Oltre 250 mila tonnellate di rifiuti smaltiti illecitamente in due cave della Campania, è quanto è emerso dalle indagini dei carabinieri del Noe, coordinati dalla procura di Napoli, che hanno portato all’arresto di 14 persone, tra imprenditori e professionisti.
Gli indagati sono complessivamente 45 e sono accusati, a vario titolo, di aver dato vita ad un “consolidato sistema” dedito al traffico illecito di rifiuti attraverso falsi documenti di trasporto e falsi certificati di analisi, ottenendo così un “ingiusto profitto” di alcuni milioni di euro, derivante dal risparmio sui costi dovuti per lo smaltimento dei rifiuti presso i siti autorizzati. Nei confronti di quattro persone è stato disposto l’obbligo di dimora nel comune di residenza. Sequestrate anche le due cave, la San Severino e la Neos di Giugliano, oltre ai mezzi di diversi ditte, aree di stoccaggio di rifiuti ed impianti.
“Stanno scoppiando i mattoni. Ho mischiato la pozzolana con il materiale riciclato e se ne sono accorti”, queste sono solo alcune delle intercettazioni choc degli imprenditori che, secondo l’accusa, vendevano cemento depotenziato e materiale da costruzione impastato con “monnezza” triturata. Da quanto è emerso dalle indagini, mattoni per edilizia civile e cemento di bassa qualità, ottenuti da spazzatura miscelata alla pozzolana veniva venduta come materia prima.
A dare un contributo alle indagini una denuncia anonima. Coinvolti imprenditori e proprietari di cave, ma anche trasportatori e professionisti utili per la falsificazione dei documenti e dei certificati di analisi.

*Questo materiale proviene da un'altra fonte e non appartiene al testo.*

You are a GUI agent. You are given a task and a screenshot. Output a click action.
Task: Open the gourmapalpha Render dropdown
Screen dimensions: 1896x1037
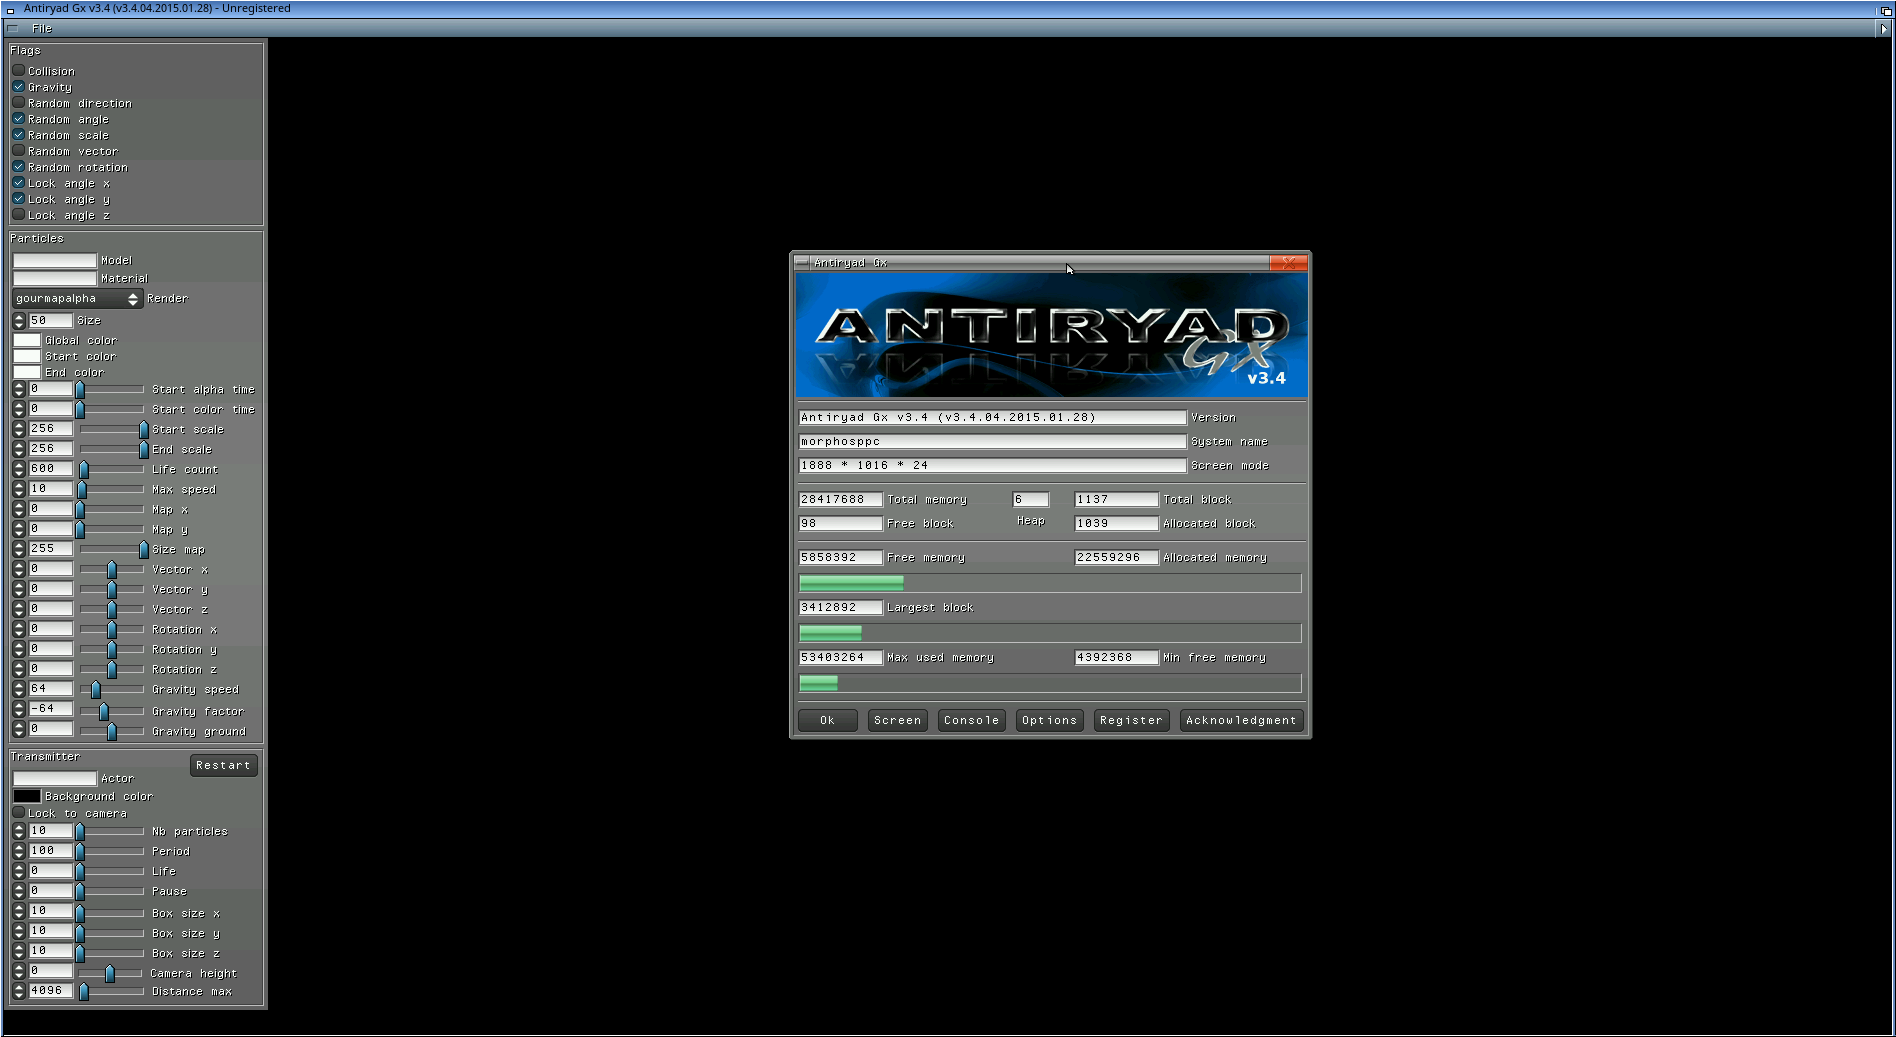(77, 299)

La pozzolana mischiata con i rifiuti è stata ceduta a diverse imprese situate sul territorio nazionale che producono laterizi e cemento, creando un danno non solo alle casse dello Stato, per i mancati introiti e le bonifiche finte, ma anche alla salute a all’ambiente con la commercializzazione di prodotti di costruzione contenenti rifiuti.